(Beginning of Extracted information)

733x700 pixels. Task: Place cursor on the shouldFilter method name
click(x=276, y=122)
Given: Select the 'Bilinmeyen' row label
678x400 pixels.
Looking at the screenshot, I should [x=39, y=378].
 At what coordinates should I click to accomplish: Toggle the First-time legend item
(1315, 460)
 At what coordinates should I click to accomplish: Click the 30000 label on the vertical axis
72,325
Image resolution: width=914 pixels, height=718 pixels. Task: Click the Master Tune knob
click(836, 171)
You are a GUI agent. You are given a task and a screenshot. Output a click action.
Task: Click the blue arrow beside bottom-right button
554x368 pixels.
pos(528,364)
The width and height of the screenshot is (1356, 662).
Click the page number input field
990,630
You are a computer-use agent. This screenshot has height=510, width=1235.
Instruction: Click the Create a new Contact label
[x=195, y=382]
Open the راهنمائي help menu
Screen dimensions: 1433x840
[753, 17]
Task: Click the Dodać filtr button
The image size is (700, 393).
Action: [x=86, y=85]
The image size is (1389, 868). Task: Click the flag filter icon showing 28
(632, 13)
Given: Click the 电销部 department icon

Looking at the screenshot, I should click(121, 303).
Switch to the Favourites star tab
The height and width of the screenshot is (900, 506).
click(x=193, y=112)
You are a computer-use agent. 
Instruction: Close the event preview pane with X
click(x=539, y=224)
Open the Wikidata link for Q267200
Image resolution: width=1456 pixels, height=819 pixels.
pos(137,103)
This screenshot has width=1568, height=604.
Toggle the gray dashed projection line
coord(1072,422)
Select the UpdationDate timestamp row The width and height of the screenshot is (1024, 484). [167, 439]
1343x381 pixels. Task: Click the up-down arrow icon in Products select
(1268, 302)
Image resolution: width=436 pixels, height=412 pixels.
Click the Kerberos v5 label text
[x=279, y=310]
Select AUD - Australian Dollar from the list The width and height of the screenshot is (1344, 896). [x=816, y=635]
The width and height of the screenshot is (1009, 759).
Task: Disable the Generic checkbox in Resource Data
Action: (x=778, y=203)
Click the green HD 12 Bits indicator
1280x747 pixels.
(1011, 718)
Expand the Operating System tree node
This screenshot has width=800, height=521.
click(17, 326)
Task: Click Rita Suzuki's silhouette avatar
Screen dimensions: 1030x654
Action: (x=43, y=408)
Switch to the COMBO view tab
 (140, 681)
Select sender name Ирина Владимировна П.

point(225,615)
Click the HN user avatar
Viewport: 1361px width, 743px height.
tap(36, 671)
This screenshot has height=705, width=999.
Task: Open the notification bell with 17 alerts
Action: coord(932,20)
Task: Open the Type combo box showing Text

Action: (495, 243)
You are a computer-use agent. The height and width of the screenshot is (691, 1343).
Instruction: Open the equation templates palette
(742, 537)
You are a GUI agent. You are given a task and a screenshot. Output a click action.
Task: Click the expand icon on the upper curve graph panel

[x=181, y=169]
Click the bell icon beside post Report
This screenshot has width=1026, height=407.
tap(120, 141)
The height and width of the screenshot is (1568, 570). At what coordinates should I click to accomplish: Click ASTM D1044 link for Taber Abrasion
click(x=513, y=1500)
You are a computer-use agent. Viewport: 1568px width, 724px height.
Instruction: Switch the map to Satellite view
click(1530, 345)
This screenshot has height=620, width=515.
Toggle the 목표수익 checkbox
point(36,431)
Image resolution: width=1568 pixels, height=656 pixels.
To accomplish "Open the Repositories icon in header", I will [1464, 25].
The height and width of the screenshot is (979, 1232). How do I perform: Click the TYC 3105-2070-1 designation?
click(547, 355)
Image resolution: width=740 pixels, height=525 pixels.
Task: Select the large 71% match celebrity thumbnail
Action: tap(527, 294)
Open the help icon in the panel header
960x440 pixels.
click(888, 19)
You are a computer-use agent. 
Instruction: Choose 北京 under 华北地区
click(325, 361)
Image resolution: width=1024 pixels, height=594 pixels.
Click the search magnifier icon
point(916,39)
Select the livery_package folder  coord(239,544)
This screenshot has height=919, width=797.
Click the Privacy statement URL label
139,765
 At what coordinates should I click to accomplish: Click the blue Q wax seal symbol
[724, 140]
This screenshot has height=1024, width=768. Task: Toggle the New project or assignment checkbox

(End of Extracted information)

## What you have to do
Nothing in the records may be dropped; reproduce them exactly.

## The answer
733x700 pixels. Task: Place cursor on the shouldFilter method name
click(x=276, y=122)
Given: Select the 'Bilinmeyen' row label
678x400 pixels.
Looking at the screenshot, I should [x=39, y=378].
 At what coordinates should I click to accomplish: Toggle the First-time legend item
(1315, 460)
 At what coordinates should I click to accomplish: Click the 30000 label on the vertical axis
72,325
Image resolution: width=914 pixels, height=718 pixels. Task: Click the Master Tune knob
click(836, 171)
You are a GUI agent. You are given a task and a screenshot. Output a click action.
Task: Click the blue arrow beside bottom-right button
554x368 pixels.
pos(528,364)
The width and height of the screenshot is (1356, 662).
Click the page number input field
990,630
You are a computer-use agent. This screenshot has height=510, width=1235.
Instruction: Click the Create a new Contact label
[x=195, y=382]
Open the راهنمائي help menu
Screen dimensions: 1433x840
[753, 17]
Task: Click the Dodać filtr button
The image size is (700, 393).
Action: [x=86, y=85]
The image size is (1389, 868). Task: Click the flag filter icon showing 28
(632, 13)
Given: Click the 电销部 department icon

Looking at the screenshot, I should click(121, 303).
Switch to the Favourites star tab
The height and width of the screenshot is (900, 506).
click(x=193, y=112)
You are a computer-use agent. 
Instruction: Close the event preview pane with X
click(x=539, y=224)
Open the Wikidata link for Q267200
Image resolution: width=1456 pixels, height=819 pixels.
pos(137,103)
This screenshot has width=1568, height=604.
Toggle the gray dashed projection line
coord(1072,422)
Select the UpdationDate timestamp row The width and height of the screenshot is (1024, 484). [167, 439]
1343x381 pixels. Task: Click the up-down arrow icon in Products select
(1268, 302)
Image resolution: width=436 pixels, height=412 pixels.
Click the Kerberos v5 label text
[x=279, y=310]
Select AUD - Australian Dollar from the list The width and height of the screenshot is (1344, 896). [x=816, y=635]
The width and height of the screenshot is (1009, 759).
Task: Disable the Generic checkbox in Resource Data
Action: (x=778, y=203)
Click the green HD 12 Bits indicator
1280x747 pixels.
(1011, 718)
Expand the Operating System tree node
This screenshot has width=800, height=521.
click(17, 326)
Task: Click Rita Suzuki's silhouette avatar
Screen dimensions: 1030x654
Action: (x=43, y=408)
Switch to the COMBO view tab
 (140, 681)
Select sender name Ирина Владимировна П.

point(225,615)
Click the HN user avatar
Viewport: 1361px width, 743px height.
tap(36, 671)
This screenshot has height=705, width=999.
Task: Open the notification bell with 17 alerts
Action: coord(932,20)
Task: Open the Type combo box showing Text

Action: (495, 243)
You are a computer-use agent. The height and width of the screenshot is (691, 1343).
Instruction: Open the equation templates palette
(742, 537)
You are a GUI agent. You are given a task and a screenshot. Output a click action.
Task: Click the expand icon on the upper curve graph panel

[x=181, y=169]
Click the bell icon beside post Report
This screenshot has width=1026, height=407.
tap(120, 141)
The height and width of the screenshot is (1568, 570). At what coordinates should I click to accomplish: Click ASTM D1044 link for Taber Abrasion
click(x=513, y=1500)
You are a computer-use agent. Viewport: 1568px width, 724px height.
Instruction: Switch the map to Satellite view
click(1530, 345)
This screenshot has height=620, width=515.
Toggle the 목표수익 checkbox
point(36,431)
Image resolution: width=1568 pixels, height=656 pixels.
To accomplish "Open the Repositories icon in header", I will [1464, 25].
The height and width of the screenshot is (979, 1232). How do I perform: Click the TYC 3105-2070-1 designation?
click(547, 355)
Image resolution: width=740 pixels, height=525 pixels.
Task: Select the large 71% match celebrity thumbnail
Action: tap(527, 294)
Open the help icon in the panel header
960x440 pixels.
click(888, 19)
You are a computer-use agent. 
Instruction: Choose 北京 under 华北地区
click(325, 361)
Image resolution: width=1024 pixels, height=594 pixels.
Click the search magnifier icon
point(916,39)
Select the livery_package folder  coord(239,544)
This screenshot has height=919, width=797.
Click the Privacy statement URL label
139,765
 At what coordinates should I click to accomplish: Click the blue Q wax seal symbol
[724, 140]
This screenshot has height=1024, width=768. Task: Toggle the New project or assignment checkbox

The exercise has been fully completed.